According to Professor Robert Livingston of the Harvard Kennedy School, the traditional leader in western society has been male, and our cognitive assumptions assert, subconsciously, that that is what a leader should be. Moreover, powerful women, aka non-prototypical leaders, face a “double bind.” They need to express confidence and assert themselves, yet these traits cause a backlash associated with a violation of traditional female warmth.

Successful women leaders have to affirm their authority and competence, often at the expense of perceived warmth. This is stunningly evident as you move up in the business world, where 40% of middle managers are female, but only 4.6% of Fortune 500 CEOs share that distinction (the highest percentage in history).

This double bind is best illustrated by the Supreme Court case of Price Waterhouse v Hopkins. Ann Hopkins, a highly productive executive at Price Waterhouse in the 1980s, is denied partnership because, despite bringing in ample business for the company, she is seen as brash, abrasive, and even unethical. Sound familiar?

The case proceeds to show that many of her male counterparts exhibit similar or worse behavior. However, unlike Hopkins, their cantankerous displays are disregarded or even rewarded. The court decided in favor of Ann Hopkins on the grounds that she found herself in an impossible “double bind,” where she would not be promoted if she were too warm (because she would be seen as likable but not tough enough to do the job) and would not be promoted if she behaved too aggressively (because she would be seen as tough but insufficiently warm). All too familiar.

I would argue that Hillary Clinton faces a similar double bind in this election, and, as the Supreme Court ruled in favor of Ann Hopkins, I hope the court of public opinion will ultimately rule in favor of Hillary.

If Hillary behaved as her primary rival does, what paints him as authentic and lovable would be seen in her as chaotic and unkempt. This was evident even in last night’s democratic debate. His passionate yells would be her harpy screams.

But, Bernie is just more likable, right?

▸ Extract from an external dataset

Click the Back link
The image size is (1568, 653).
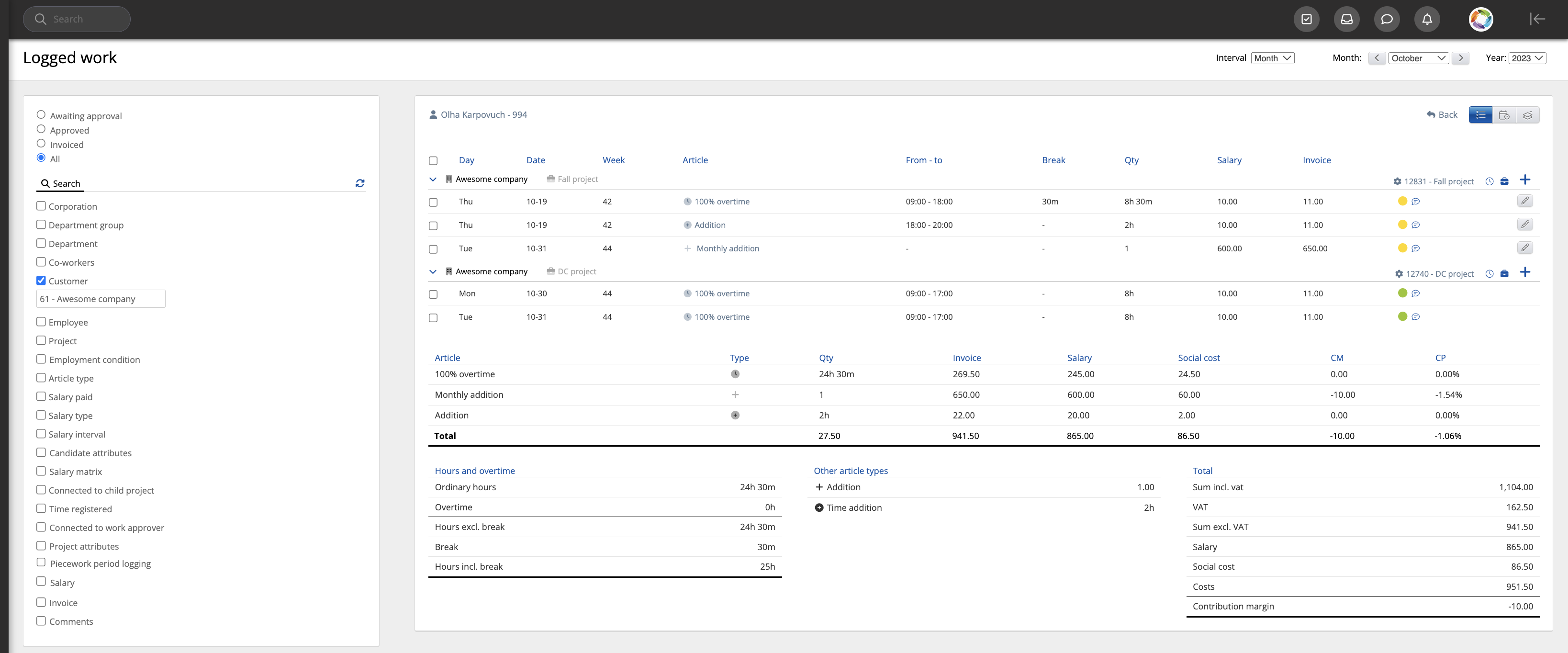(x=1442, y=115)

Never mind that he has been part of the very establishment against which he rails for the past several decades, that he holds minimal foreign policy experience, that his plans are economically infeasible, that he has repeatedly voted against commonsense gun control legislation, and that he has a lot of anger but few answers. He may have never taken money from Wall Street, but I grimace when he says he does not have SuperPAC support (he does). We can ignore these red flags because he just seems more sincere. I would encourage you to look within to understand the origins of that perception, or perhaps why you may more readily accept Hillary’s missteps while dismissing Senator Sanders’.

Being a feminist does not mean supporting a candidate because she is female. It means having the grace and self-awareness to take a second look and understand why the most qualified person in this race, who, though imperfect, has consistently dedicated her life to making others’ better, is receiving such personal hatred.

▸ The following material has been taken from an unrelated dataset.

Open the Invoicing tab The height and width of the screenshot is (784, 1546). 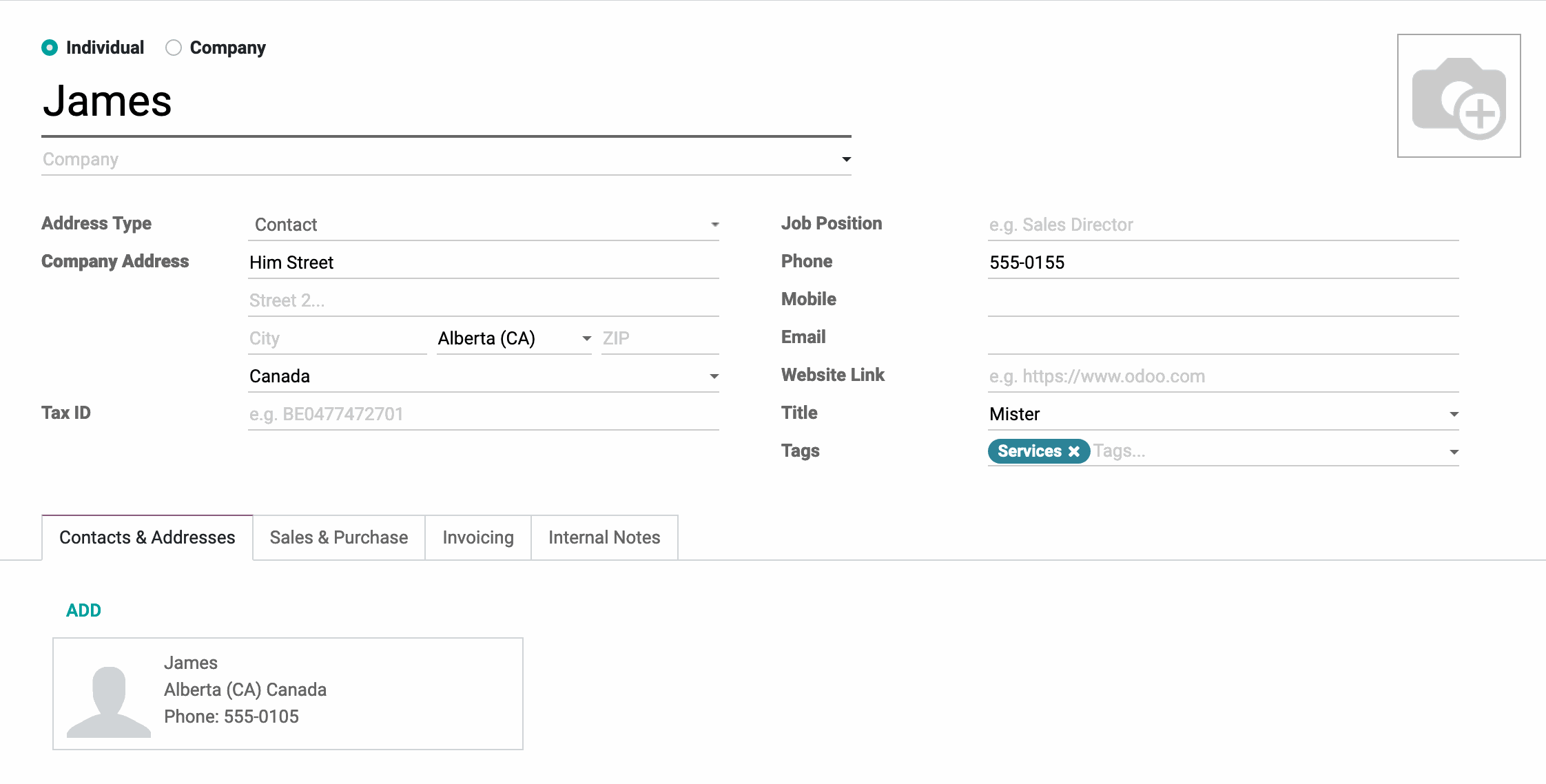click(477, 537)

I am prepared to stand with Hillary and urge you to treat her with the same dignity as any other candidate. To do so won’t be easy — we must battle the implicit biases instilled in us by the media and society. If we shatter some glass ceilings in the process though, wouldn’t that be a wonderful bonus?

I am a millennial, die-hard progressive, and newborn feminist.

We have a lot of work to do. Thank you, Secretary Clinton, for the wakeup call.